- Opening Delimiter -
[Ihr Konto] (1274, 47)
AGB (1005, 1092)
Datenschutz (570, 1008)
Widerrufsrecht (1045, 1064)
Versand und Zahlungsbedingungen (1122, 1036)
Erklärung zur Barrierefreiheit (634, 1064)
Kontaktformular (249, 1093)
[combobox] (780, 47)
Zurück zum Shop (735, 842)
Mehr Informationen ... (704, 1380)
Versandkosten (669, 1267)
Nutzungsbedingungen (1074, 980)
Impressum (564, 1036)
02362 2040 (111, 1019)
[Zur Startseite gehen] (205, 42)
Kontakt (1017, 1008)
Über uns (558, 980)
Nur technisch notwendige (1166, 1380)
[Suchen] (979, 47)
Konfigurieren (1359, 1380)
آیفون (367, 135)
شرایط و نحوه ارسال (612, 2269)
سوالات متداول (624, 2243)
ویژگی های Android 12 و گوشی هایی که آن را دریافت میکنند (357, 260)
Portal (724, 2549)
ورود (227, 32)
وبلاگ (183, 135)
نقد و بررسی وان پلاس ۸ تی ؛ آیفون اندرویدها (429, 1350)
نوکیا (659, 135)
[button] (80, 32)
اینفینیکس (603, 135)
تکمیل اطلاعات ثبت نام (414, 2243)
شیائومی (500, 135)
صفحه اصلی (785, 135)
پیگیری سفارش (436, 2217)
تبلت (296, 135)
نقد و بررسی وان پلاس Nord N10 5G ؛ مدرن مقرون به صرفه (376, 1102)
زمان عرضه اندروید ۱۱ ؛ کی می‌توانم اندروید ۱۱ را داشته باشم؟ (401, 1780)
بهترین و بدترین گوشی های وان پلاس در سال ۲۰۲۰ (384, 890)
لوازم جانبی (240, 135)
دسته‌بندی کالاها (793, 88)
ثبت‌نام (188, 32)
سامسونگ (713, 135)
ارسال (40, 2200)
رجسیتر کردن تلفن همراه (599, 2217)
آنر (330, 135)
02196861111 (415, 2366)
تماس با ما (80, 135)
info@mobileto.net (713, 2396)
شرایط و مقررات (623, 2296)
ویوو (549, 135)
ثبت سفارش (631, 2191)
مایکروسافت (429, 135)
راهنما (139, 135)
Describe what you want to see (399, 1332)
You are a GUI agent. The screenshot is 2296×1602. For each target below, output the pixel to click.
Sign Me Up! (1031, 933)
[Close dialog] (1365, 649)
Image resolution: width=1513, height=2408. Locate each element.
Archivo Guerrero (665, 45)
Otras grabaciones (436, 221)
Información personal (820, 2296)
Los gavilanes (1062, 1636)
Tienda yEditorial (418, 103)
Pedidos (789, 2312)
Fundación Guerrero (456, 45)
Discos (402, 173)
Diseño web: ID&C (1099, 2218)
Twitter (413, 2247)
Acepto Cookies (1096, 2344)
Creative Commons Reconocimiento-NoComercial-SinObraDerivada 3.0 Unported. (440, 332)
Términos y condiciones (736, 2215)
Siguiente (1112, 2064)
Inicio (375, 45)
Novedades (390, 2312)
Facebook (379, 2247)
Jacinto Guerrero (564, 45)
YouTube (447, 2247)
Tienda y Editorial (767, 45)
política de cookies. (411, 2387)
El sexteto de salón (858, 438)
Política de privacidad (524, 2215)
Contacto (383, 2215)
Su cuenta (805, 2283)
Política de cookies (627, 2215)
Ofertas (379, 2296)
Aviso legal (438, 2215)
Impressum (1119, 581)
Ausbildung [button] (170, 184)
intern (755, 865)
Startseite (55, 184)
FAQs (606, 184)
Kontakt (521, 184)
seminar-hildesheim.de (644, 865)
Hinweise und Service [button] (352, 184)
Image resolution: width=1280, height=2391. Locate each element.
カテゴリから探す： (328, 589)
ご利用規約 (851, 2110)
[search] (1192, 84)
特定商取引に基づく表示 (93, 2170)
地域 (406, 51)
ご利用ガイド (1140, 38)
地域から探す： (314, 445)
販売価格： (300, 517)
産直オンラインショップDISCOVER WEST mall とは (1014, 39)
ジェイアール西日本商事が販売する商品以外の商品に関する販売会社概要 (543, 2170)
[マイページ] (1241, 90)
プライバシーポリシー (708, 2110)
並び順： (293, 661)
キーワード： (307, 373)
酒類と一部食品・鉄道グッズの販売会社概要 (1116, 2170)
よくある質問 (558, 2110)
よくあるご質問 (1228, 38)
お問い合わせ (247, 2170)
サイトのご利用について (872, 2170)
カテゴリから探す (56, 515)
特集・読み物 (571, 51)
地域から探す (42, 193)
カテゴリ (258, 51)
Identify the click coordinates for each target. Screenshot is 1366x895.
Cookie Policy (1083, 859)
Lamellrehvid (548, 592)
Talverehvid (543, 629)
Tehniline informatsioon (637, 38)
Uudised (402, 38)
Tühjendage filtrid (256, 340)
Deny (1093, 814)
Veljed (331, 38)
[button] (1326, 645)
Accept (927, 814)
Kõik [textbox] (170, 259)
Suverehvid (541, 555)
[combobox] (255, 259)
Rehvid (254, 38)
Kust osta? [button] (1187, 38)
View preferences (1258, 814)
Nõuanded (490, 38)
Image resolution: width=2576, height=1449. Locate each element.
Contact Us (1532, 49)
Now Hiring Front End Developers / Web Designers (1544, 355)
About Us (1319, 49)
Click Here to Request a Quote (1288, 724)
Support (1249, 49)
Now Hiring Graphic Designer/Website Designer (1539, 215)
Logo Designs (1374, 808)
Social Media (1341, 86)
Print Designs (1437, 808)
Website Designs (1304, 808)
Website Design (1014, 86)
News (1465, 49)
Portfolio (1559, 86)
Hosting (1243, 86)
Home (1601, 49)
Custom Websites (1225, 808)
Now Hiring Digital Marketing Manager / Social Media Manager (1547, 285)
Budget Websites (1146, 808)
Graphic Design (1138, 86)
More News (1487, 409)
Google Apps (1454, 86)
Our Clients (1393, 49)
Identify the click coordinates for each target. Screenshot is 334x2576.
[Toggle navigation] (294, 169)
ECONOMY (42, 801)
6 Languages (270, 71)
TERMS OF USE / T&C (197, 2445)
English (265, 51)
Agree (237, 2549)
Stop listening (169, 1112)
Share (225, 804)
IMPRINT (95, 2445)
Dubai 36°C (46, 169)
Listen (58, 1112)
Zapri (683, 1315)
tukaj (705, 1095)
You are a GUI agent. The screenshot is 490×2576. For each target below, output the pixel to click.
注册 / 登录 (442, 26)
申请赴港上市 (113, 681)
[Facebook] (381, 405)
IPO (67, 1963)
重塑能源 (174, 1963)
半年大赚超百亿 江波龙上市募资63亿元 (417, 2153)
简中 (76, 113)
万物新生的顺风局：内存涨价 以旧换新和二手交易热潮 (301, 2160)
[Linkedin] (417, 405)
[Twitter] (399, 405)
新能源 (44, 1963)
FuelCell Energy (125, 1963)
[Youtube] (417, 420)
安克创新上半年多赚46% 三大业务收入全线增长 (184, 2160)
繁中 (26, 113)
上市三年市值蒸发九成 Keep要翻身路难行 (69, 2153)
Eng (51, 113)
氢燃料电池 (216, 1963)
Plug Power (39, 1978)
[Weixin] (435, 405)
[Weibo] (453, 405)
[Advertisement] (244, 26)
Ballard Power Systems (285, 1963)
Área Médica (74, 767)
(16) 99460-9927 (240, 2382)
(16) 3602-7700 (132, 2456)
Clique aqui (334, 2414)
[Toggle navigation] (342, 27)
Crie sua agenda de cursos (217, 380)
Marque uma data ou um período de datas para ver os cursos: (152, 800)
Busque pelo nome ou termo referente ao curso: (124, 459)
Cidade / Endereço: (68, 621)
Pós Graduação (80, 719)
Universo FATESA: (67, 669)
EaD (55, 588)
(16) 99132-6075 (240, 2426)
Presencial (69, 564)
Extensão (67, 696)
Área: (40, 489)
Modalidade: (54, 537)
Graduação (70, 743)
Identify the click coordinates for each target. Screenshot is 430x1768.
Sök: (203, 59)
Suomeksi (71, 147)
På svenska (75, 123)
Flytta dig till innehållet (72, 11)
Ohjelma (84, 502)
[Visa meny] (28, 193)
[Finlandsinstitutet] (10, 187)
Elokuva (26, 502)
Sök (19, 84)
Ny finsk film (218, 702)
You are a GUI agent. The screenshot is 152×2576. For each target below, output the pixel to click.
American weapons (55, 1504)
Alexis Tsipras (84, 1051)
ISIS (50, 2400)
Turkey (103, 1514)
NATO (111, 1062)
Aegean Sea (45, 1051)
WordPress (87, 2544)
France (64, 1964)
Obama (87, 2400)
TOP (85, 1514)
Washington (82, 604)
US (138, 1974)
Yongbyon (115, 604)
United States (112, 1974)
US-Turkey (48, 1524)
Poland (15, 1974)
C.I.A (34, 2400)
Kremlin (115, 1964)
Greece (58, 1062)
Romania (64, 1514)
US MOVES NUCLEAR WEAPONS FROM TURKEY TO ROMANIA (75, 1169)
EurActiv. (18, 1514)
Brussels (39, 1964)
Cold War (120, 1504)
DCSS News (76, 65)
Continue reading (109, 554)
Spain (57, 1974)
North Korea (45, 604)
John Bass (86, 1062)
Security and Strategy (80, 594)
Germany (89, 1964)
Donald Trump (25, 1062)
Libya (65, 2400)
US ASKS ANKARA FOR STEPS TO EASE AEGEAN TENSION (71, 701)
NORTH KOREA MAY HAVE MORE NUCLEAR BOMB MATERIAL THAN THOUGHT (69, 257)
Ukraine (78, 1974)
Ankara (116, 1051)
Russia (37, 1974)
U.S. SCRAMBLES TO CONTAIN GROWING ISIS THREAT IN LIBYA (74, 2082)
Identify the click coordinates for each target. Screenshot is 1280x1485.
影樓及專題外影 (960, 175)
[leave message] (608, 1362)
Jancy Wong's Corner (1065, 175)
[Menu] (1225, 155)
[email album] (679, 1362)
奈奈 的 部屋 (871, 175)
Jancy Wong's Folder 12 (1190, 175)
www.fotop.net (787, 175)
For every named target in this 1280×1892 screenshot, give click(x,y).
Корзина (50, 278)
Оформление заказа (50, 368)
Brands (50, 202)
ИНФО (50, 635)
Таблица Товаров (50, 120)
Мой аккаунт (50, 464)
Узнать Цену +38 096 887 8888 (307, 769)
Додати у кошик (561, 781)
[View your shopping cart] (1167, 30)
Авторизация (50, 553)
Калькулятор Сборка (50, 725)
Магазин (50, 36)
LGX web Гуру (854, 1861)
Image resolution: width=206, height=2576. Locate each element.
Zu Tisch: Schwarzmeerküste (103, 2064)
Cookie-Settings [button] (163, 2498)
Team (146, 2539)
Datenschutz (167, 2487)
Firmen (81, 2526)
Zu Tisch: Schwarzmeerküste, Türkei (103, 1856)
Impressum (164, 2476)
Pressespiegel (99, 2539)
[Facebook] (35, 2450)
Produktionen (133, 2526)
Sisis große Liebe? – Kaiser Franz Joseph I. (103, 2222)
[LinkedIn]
- Closing Delimiter -
§ **EXERCISE DESCRIPTION**: Please work out how many lines of the records contain "گوشی" and give only that number.

§ **FINISHED TASK**: 2